## Task
If a line appears in the data below, it must appear in your answer exactly as given.

───── Extracted records ─────

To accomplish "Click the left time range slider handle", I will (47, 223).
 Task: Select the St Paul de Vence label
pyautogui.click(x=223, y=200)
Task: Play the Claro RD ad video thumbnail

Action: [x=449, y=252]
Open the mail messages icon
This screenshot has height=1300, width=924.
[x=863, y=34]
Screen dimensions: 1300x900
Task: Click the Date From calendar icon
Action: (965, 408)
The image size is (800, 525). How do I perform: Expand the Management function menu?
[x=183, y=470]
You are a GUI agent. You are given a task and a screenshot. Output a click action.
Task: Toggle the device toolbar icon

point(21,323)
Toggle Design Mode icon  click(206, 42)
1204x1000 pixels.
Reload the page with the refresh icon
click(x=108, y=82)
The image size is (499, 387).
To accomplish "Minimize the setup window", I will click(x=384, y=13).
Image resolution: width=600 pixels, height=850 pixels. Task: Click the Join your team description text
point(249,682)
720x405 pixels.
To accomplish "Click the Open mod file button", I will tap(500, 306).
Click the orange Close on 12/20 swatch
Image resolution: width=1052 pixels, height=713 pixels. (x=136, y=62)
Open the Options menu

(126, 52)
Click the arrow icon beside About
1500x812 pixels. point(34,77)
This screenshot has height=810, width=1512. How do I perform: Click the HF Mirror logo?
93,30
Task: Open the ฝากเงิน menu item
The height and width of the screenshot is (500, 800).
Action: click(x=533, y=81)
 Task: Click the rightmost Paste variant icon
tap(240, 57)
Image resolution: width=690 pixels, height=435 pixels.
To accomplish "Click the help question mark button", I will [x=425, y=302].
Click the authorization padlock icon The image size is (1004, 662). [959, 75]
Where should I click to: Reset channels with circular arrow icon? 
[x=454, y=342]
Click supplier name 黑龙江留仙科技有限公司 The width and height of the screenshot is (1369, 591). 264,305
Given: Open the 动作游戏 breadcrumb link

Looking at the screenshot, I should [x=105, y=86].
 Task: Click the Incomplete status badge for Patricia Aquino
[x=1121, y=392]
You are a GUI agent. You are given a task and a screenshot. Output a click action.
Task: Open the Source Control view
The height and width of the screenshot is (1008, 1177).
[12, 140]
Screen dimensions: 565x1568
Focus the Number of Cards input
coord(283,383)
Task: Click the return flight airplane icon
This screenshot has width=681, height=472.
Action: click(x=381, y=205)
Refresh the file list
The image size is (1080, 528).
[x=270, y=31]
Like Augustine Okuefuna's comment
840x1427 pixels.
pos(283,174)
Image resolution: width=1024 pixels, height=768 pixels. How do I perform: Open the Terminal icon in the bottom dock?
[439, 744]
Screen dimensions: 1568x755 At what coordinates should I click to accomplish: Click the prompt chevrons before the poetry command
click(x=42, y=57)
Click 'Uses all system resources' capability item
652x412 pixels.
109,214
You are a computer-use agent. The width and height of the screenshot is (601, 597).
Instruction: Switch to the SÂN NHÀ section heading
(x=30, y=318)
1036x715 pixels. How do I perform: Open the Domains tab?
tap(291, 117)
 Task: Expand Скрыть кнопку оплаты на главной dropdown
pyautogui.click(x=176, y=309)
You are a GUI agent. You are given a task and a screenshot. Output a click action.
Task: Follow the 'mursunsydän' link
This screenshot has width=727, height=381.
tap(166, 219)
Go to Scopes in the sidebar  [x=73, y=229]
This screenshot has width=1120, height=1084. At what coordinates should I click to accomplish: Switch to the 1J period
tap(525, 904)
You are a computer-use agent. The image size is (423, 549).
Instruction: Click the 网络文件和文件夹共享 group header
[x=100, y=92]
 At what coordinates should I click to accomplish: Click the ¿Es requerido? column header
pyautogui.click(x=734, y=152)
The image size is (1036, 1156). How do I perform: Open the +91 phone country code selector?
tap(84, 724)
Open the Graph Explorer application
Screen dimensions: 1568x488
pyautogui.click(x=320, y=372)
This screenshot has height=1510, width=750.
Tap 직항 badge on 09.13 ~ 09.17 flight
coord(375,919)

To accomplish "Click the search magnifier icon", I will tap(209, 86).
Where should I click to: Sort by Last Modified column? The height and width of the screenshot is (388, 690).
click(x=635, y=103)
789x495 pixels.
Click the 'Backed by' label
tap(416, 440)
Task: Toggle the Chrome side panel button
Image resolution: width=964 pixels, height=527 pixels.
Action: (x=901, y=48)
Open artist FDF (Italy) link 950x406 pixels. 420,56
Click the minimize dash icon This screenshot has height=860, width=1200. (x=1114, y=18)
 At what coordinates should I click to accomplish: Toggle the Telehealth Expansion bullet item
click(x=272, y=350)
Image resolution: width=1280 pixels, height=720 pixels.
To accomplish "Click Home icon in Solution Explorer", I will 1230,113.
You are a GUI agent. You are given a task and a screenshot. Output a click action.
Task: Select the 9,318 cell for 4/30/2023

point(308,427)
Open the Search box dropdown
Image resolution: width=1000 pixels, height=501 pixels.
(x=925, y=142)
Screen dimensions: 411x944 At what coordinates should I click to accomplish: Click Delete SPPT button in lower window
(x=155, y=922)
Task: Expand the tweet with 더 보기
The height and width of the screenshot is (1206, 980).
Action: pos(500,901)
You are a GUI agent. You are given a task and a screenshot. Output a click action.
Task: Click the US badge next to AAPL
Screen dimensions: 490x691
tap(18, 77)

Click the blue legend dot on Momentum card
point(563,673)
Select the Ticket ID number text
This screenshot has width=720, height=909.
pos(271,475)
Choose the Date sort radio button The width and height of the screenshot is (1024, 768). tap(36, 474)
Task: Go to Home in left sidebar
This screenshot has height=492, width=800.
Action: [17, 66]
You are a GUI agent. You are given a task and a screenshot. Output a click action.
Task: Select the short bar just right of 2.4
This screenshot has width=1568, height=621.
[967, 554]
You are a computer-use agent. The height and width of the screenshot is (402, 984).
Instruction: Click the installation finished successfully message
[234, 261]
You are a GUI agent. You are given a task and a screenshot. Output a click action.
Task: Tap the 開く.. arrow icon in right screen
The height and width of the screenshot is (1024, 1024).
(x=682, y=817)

─────

## Response for this exercise
To accomplish "Click the left time range slider handle", I will (47, 223).
 Task: Select the St Paul de Vence label
pyautogui.click(x=223, y=200)
Task: Play the Claro RD ad video thumbnail

Action: [x=449, y=252]
Open the mail messages icon
This screenshot has height=1300, width=924.
[x=863, y=34]
Screen dimensions: 1300x900
Task: Click the Date From calendar icon
Action: (965, 408)
The image size is (800, 525). How do I perform: Expand the Management function menu?
[x=183, y=470]
You are a GUI agent. You are given a task and a screenshot. Output a click action.
Task: Toggle the device toolbar icon

point(21,323)
Toggle Design Mode icon  click(206, 42)
1204x1000 pixels.
Reload the page with the refresh icon
click(x=108, y=82)
The image size is (499, 387).
To accomplish "Minimize the setup window", I will click(x=384, y=13).
Image resolution: width=600 pixels, height=850 pixels. Task: Click the Join your team description text
point(249,682)
720x405 pixels.
To accomplish "Click the Open mod file button", I will tap(500, 306).
Click the orange Close on 12/20 swatch
Image resolution: width=1052 pixels, height=713 pixels. (x=136, y=62)
Open the Options menu

(126, 52)
Click the arrow icon beside About
1500x812 pixels. point(34,77)
This screenshot has height=810, width=1512. How do I perform: Click the HF Mirror logo?
93,30
Task: Open the ฝากเงิน menu item
The height and width of the screenshot is (500, 800).
Action: click(x=533, y=81)
 Task: Click the rightmost Paste variant icon
tap(240, 57)
Image resolution: width=690 pixels, height=435 pixels.
To accomplish "Click the help question mark button", I will [x=425, y=302].
Click the authorization padlock icon The image size is (1004, 662). [959, 75]
Where should I click to: Reset channels with circular arrow icon? 
[x=454, y=342]
Click supplier name 黑龙江留仙科技有限公司 The width and height of the screenshot is (1369, 591). 264,305
Given: Open the 动作游戏 breadcrumb link

Looking at the screenshot, I should [x=105, y=86].
 Task: Click the Incomplete status badge for Patricia Aquino
[x=1121, y=392]
You are a GUI agent. You are given a task and a screenshot. Output a click action.
Task: Open the Source Control view
The height and width of the screenshot is (1008, 1177).
[12, 140]
Screen dimensions: 565x1568
Focus the Number of Cards input
coord(283,383)
Task: Click the return flight airplane icon
This screenshot has width=681, height=472.
Action: click(x=381, y=205)
Refresh the file list
The image size is (1080, 528).
[x=270, y=31]
Like Augustine Okuefuna's comment
840x1427 pixels.
pos(283,174)
Image resolution: width=1024 pixels, height=768 pixels. How do I perform: Open the Terminal icon in the bottom dock?
[439, 744]
Screen dimensions: 1568x755 At what coordinates should I click to accomplish: Click the prompt chevrons before the poetry command
click(x=42, y=57)
Click 'Uses all system resources' capability item
652x412 pixels.
109,214
You are a computer-use agent. The width and height of the screenshot is (601, 597).
Instruction: Switch to the SÂN NHÀ section heading
(x=30, y=318)
1036x715 pixels. How do I perform: Open the Domains tab?
tap(291, 117)
 Task: Expand Скрыть кнопку оплаты на главной dropdown
pyautogui.click(x=176, y=309)
You are a GUI agent. You are given a task and a screenshot. Output a click action.
Task: Follow the 'mursunsydän' link
This screenshot has width=727, height=381.
tap(166, 219)
Go to Scopes in the sidebar  [x=73, y=229]
This screenshot has width=1120, height=1084. At what coordinates should I click to accomplish: Switch to the 1J period
tap(525, 904)
You are a computer-use agent. The image size is (423, 549).
Instruction: Click the 网络文件和文件夹共享 group header
[x=100, y=92]
 At what coordinates should I click to accomplish: Click the ¿Es requerido? column header
pyautogui.click(x=734, y=152)
The image size is (1036, 1156). How do I perform: Open the +91 phone country code selector?
tap(84, 724)
Open the Graph Explorer application
Screen dimensions: 1568x488
pyautogui.click(x=320, y=372)
This screenshot has height=1510, width=750.
Tap 직항 badge on 09.13 ~ 09.17 flight
coord(375,919)

To accomplish "Click the search magnifier icon", I will tap(209, 86).
Where should I click to: Sort by Last Modified column? The height and width of the screenshot is (388, 690).
click(x=635, y=103)
789x495 pixels.
Click the 'Backed by' label
tap(416, 440)
Task: Toggle the Chrome side panel button
Image resolution: width=964 pixels, height=527 pixels.
Action: (x=901, y=48)
Open artist FDF (Italy) link 950x406 pixels. 420,56
Click the minimize dash icon This screenshot has height=860, width=1200. (x=1114, y=18)
 At what coordinates should I click to accomplish: Toggle the Telehealth Expansion bullet item
click(x=272, y=350)
Image resolution: width=1280 pixels, height=720 pixels.
To accomplish "Click Home icon in Solution Explorer", I will 1230,113.
You are a GUI agent. You are given a task and a screenshot. Output a click action.
Task: Select the 9,318 cell for 4/30/2023

point(308,427)
Open the Search box dropdown
Image resolution: width=1000 pixels, height=501 pixels.
(x=925, y=142)
Screen dimensions: 411x944 At what coordinates should I click to accomplish: Click Delete SPPT button in lower window
(x=155, y=922)
Task: Expand the tweet with 더 보기
The height and width of the screenshot is (1206, 980).
Action: pos(500,901)
You are a GUI agent. You are given a task and a screenshot. Output a click action.
Task: Click the US badge next to AAPL
Screen dimensions: 490x691
tap(18, 77)

Click the blue legend dot on Momentum card
point(563,673)
Select the Ticket ID number text
This screenshot has width=720, height=909.
pos(271,475)
Choose the Date sort radio button The width and height of the screenshot is (1024, 768). tap(36, 474)
Task: Go to Home in left sidebar
This screenshot has height=492, width=800.
Action: [17, 66]
You are a GUI agent. You are given a task and a screenshot. Output a click action.
Task: Select the short bar just right of 2.4
This screenshot has width=1568, height=621.
[967, 554]
You are a computer-use agent. The height and width of the screenshot is (402, 984).
Instruction: Click the installation finished successfully message
[234, 261]
You are a GUI agent. You are given a task and a screenshot. Output a click action.
Task: Tap the 開く.. arrow icon in right screen
The height and width of the screenshot is (1024, 1024).
(x=682, y=817)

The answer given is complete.